Sometimes I feel like right now I am working in a "higher elevation" climate of life. The littlest things take so much effort, more than I feel should be necessary. I often look around me and wonder why others seem to be able to do so much more, but then I realize, I am living my life, not theirs. I have my challenges, not theirs. Right now, even though I am *just* a stay at home mom of *only* one child without very many responsibilities on the side, I struggle more often than not. I don't struggle because I am not content with what I am doing. I struggle because being a mother is hard. I struggle because, although I am working hard to elevate myself, there is only so much I can do. I struggle because have you ever tried to elevate a toddler into a higher way of thinking and living? Yeah, it's like trying to run a marathon during a tsunami.

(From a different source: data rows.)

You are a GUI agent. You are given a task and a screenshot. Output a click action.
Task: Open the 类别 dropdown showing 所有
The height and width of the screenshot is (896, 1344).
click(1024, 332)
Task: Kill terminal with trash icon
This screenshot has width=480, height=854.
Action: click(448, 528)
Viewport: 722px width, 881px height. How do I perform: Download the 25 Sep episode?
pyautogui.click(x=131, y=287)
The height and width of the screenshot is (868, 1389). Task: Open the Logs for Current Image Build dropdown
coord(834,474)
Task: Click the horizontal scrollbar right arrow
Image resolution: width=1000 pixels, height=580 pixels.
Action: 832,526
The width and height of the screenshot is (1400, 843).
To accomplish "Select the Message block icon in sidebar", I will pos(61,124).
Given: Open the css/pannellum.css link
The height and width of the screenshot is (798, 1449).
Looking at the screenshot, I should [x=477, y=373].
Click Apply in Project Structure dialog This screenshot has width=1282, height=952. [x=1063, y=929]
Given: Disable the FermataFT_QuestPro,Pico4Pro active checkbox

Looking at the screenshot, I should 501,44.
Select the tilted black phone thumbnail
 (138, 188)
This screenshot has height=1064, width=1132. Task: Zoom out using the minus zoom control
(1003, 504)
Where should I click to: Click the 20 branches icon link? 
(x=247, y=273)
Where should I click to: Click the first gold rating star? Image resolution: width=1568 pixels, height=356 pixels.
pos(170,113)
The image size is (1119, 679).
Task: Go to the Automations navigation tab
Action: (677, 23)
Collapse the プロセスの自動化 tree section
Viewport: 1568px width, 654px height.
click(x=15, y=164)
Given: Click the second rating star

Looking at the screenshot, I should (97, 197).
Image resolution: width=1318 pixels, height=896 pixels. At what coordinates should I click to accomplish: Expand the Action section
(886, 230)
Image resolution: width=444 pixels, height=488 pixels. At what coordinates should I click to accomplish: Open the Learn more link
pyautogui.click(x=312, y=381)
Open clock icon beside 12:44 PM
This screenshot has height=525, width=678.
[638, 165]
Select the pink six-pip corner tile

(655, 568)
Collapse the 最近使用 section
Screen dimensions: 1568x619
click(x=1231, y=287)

Regardless, I know that someday all of this work that I am putting in--teaching her how to share, how to work, how to help, how to be resilient, how to accept the answer "no" (still working on that one), how to recognize Heavenly Father and Jesus, how to show love to those who need it most--will be evident when she gets older and we experience a lower climate. There, she will be able to shine brighter, last longer, and work harder.

And I will be able to see that these early days of her life have elevated both of us into more than we ever thought we could be.